Kent looks pretty good this way, eh? Or maybe not since Alomar and Biggio got their starts in 1988 and finished up only a couple years prior to Kent. Utley debuted a decade after, and this is only about a third of his career. It’s defensible to see Kent as the fourth of those four guys. If you look at the newly eligible Hall of Fame candidates between now and 2020, there are no good second basemen. Hmmm.

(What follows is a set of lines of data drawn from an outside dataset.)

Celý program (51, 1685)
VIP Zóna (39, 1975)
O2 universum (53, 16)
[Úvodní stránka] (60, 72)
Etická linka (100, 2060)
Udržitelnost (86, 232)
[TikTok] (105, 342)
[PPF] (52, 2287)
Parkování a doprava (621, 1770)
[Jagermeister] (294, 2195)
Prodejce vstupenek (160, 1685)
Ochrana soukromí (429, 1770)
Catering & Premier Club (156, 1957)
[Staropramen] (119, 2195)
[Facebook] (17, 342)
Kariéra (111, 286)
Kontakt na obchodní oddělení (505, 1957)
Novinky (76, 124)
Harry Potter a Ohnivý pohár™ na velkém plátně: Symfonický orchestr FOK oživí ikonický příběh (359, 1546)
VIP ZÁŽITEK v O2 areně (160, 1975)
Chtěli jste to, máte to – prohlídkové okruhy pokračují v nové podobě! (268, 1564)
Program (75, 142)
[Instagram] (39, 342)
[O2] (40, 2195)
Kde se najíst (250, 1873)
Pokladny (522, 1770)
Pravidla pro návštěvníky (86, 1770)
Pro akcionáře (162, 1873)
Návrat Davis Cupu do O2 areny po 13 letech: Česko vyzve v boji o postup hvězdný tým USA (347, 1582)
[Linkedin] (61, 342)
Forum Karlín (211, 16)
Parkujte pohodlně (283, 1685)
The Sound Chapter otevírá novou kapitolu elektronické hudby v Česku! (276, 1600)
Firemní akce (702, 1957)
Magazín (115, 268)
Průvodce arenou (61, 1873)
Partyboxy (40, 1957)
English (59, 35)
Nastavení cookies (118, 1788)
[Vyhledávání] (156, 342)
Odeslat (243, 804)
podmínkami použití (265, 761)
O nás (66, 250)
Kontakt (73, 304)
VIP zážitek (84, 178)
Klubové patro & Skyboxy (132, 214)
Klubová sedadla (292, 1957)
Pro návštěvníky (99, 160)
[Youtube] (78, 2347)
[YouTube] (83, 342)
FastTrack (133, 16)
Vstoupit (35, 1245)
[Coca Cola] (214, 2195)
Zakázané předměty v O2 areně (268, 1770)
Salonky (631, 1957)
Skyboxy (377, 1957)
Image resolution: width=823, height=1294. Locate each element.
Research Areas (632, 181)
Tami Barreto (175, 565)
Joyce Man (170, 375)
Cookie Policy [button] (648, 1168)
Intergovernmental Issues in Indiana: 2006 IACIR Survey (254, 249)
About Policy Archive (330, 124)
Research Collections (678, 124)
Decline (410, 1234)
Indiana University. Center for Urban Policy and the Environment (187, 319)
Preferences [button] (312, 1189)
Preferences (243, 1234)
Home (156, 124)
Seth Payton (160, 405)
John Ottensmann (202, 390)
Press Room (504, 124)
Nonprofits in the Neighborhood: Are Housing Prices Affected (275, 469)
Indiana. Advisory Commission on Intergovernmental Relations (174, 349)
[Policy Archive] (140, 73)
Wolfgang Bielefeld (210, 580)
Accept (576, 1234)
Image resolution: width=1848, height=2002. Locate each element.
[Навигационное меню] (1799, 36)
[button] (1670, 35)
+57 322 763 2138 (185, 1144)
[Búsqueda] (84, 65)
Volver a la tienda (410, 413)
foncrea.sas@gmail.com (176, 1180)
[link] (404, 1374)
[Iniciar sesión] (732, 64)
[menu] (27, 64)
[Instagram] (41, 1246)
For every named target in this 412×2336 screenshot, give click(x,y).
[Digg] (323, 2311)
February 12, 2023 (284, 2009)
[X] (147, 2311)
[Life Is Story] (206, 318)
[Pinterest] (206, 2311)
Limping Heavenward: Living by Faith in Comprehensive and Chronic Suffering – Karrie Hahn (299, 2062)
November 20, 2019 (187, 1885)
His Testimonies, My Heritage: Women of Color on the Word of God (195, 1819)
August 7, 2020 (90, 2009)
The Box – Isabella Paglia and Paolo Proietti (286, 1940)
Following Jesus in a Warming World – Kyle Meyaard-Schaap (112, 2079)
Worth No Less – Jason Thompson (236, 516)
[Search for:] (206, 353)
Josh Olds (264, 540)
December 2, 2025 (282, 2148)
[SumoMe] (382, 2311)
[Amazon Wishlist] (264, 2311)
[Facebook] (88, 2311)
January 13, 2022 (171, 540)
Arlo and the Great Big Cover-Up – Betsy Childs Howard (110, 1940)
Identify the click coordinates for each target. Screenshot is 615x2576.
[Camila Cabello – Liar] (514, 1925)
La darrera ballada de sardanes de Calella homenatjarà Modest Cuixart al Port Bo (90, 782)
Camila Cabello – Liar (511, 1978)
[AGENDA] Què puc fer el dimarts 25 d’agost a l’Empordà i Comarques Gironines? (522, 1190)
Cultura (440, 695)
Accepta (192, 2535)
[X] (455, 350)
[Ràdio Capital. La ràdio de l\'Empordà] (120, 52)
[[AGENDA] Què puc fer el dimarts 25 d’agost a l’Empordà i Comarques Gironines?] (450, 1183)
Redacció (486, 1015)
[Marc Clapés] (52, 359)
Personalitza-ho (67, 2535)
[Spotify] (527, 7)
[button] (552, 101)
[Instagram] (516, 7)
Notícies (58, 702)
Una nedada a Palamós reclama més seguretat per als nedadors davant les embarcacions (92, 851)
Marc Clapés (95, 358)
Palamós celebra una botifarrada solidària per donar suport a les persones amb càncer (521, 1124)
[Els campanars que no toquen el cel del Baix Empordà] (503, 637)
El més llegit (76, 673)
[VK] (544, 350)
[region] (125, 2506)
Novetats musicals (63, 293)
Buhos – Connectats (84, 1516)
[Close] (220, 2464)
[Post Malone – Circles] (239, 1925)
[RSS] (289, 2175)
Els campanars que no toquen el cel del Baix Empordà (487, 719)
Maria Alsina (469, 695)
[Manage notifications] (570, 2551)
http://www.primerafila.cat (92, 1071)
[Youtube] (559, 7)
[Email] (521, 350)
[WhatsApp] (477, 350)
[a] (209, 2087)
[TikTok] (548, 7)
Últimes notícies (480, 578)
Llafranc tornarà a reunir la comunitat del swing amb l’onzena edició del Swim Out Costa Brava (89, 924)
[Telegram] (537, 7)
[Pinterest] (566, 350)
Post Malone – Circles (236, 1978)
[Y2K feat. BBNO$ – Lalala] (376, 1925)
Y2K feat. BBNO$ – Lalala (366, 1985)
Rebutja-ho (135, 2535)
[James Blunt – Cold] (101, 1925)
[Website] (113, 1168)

Well, these are our contestants. Maybe one or two or all three will make the Hall of Miller and Eric. Maybe none will. We’ll see. For now, we’ll go into more detail soon about Childs and Phillips’ extenuating circumstances, but as we work behind the scenes, we hope you’ll chime in with your thoughts.




One thought on “Second Thoughts on Second Basemen

  1. Who would have ever thought that Tony Phillips compared favorably with Roberto Alomar? Thanks for this article.